「マーケティングは最先端技術」という勘違い

マーケティングは日進月歩で進化しています。実際WEB、SNS等のデジタル化で、方法論は大きく変わっています。コトラー先生も、マーケティング3.0(邦訳2010年)、4.0(邦訳2017年)を出しています。製品の差別化、顧客満足から、ソーシャルメディアによる評判形成に動いているというわけです。世の中的にも「マーケティング=集客」と言い切っているものも多く目にします。しかしマーケティングをテクニカルに解釈して、その本質が抜け落ちてはいけません。最先端の手法を駆使すること自体がマーケティングだとすれば、それは勘違いだと思います。極端になると、「マーケティングの力で、価値のないものをあるように見せて拡販する」などと誤解されます。胡散臭いですね。
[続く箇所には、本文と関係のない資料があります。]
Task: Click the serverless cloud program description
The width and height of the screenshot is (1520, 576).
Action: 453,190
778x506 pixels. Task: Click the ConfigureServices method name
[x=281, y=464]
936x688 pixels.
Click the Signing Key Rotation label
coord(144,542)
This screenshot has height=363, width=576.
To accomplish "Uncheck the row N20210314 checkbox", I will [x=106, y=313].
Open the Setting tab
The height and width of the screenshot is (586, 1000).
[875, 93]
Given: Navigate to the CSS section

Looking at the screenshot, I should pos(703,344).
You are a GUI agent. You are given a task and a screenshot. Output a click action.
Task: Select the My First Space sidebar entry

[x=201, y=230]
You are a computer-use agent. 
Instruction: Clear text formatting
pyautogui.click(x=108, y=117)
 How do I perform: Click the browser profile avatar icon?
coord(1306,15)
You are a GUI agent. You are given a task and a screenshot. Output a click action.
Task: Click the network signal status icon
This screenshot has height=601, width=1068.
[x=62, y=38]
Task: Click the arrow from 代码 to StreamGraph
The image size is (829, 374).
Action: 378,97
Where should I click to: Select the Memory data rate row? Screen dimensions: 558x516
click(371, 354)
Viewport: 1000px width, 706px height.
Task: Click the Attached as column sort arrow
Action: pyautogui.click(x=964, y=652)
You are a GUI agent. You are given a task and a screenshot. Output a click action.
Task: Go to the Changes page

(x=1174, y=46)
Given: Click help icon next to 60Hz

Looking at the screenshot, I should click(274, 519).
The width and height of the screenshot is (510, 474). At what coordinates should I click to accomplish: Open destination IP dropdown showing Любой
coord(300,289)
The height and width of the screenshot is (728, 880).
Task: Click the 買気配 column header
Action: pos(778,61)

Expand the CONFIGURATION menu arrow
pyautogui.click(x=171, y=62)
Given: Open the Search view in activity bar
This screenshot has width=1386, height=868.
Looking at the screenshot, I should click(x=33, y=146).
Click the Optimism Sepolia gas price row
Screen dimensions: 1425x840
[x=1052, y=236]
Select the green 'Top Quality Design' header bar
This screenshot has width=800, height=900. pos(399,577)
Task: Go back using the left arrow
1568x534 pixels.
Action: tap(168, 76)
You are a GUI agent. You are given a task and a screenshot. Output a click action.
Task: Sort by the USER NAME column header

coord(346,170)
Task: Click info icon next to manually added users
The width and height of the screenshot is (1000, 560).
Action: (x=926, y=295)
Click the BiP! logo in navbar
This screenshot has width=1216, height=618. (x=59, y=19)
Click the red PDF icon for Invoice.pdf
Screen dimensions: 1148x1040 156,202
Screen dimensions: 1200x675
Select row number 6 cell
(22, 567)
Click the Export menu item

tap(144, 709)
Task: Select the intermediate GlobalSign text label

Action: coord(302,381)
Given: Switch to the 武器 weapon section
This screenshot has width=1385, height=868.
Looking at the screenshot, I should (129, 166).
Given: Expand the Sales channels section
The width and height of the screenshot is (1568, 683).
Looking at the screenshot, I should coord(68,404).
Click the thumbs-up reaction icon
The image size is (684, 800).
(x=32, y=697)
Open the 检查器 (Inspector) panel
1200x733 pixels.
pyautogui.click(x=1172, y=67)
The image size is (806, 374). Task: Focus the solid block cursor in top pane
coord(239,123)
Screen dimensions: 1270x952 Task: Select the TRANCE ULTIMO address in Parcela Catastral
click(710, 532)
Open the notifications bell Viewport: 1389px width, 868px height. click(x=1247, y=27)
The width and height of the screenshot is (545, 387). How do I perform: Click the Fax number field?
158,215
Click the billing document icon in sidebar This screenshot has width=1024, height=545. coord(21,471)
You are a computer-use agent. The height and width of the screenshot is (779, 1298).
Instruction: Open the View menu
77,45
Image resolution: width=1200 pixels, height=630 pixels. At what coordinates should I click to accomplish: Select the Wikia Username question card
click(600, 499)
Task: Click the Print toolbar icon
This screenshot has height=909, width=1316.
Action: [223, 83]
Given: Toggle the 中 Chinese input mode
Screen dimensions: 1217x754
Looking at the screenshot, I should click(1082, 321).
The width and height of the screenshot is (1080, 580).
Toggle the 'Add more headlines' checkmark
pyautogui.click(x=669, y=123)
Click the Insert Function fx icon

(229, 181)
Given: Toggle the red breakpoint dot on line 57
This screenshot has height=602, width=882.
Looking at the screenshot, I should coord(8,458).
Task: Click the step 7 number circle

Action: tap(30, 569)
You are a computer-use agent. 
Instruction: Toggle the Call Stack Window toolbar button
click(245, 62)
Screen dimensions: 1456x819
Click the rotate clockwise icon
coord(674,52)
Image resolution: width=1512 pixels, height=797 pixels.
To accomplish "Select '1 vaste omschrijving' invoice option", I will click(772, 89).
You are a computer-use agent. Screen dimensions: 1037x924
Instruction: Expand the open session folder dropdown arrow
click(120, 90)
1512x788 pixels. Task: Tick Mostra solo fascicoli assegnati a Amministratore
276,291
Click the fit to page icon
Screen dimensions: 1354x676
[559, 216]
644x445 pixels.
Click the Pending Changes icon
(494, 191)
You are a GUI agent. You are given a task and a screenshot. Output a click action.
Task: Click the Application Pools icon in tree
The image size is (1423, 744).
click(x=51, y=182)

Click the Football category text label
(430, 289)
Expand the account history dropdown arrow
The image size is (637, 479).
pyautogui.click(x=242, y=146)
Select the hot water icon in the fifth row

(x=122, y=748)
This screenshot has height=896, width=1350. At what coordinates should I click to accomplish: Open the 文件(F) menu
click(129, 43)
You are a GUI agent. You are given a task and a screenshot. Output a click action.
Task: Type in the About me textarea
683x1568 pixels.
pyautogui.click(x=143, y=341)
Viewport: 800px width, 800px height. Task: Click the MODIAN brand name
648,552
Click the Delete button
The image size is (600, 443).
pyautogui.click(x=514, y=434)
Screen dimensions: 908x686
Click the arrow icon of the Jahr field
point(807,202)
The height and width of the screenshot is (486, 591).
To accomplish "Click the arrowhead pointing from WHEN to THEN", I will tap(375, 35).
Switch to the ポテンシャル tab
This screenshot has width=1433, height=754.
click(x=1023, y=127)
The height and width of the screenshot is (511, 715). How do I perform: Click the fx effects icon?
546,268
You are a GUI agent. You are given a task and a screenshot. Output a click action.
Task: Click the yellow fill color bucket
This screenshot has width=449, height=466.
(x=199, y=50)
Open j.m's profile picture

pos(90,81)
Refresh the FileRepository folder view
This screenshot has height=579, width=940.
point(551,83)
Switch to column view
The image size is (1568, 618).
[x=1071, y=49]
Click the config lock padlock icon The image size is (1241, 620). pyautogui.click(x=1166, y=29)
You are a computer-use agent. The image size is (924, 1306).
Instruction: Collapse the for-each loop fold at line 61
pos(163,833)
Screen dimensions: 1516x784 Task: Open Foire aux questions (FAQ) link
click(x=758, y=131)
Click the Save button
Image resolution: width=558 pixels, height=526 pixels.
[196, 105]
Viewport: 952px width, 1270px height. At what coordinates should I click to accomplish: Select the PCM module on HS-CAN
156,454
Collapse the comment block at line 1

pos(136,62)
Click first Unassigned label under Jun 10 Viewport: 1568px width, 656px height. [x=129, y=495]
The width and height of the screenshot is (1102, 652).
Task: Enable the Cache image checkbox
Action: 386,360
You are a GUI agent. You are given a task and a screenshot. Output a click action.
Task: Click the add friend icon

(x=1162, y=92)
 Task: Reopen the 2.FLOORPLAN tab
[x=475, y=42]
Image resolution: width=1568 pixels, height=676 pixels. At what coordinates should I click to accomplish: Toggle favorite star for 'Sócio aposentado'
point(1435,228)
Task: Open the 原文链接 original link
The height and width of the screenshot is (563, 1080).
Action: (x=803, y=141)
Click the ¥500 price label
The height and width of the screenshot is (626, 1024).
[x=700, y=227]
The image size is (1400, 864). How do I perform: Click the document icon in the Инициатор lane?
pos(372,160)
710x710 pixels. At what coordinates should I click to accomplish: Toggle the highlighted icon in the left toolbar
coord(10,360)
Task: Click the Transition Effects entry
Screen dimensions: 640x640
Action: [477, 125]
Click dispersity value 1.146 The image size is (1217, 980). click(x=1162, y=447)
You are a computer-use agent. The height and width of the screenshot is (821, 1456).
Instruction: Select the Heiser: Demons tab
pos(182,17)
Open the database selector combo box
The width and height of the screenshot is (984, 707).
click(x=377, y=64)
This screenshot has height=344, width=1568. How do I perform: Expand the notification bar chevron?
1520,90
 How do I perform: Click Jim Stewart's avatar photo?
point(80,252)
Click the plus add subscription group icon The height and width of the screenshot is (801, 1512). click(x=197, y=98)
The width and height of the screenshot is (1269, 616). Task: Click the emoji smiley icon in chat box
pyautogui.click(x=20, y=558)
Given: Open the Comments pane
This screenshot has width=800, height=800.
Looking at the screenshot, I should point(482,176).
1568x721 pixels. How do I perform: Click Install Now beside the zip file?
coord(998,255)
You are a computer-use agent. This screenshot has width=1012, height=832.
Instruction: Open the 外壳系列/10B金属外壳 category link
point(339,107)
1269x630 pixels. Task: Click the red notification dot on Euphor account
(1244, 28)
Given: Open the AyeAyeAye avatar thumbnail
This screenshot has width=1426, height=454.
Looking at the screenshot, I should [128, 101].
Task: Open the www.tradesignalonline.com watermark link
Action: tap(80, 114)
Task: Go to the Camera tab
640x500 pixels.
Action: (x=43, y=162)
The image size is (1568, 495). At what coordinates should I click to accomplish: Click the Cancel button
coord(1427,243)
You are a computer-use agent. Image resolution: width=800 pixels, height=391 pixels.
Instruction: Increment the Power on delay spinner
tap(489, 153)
それではマーケティングの本質とは何でしょう? マーケティングを全く知らない人(例えば中学生)になんと説明しますか? 米国マーケティング協会は「マーケティングとは、顧客に価値を創造、伝達、提供し、組織および組織をとりまく利害関係者を利するように顧客との関係性をマネジメントする組織の機能および一連のプロセスである」としています。三省堂大辞林は「消費者の求めている商品・サービスを調査し,供給する商品や販売活動の方法などを決定することで、生産者から消費者への流通を円滑にする活動」としています。コトラー先生は「マーケティングを最も短い言葉で定義すれば、『ニーズに応えて利益を上げること』となろう」と述べています。どうでしょう? ややこしいですね。私は、要するに「顧客ニーズに応える価値を提供する総合的活動」だと思っています。キーワードは、顧客ニーズ、提供価値、総合活動。もっとかっこよく言うと「マーケティングとは、顧客ベースの価値を創造し、総力を挙げてブランドとして育てるプロセス」となります。正解はありません。しかし本質の理解はとても大切だと思います。

詳細まではとても説明できませんが、この「マーケティングの本質」を図示(記号化)するとこうなります。[(未充足ニーズ×提供価値)⇔ STP ]×4P+VC⇒CJ。※VC=バリューチェーン。※CJ=カスタマージャーニー。かなり省略していますが、ここには、市場機会、競争優位性、戦略選択、企業総合力、時間軸が全て包含されています。WEB、SNS等の最新のデジタル技術は、この中の4PやCJの一部なのです。ただし大変重要な要素であることは間違いありません。しかしそれ自体が本質ではないのです。いきなり方程式のようなものをむき出しにして恐縮ですが、ここでは「骨格が大切だ」と言いたかったわけです。普遍的な軸をしっかり持っていたいですね。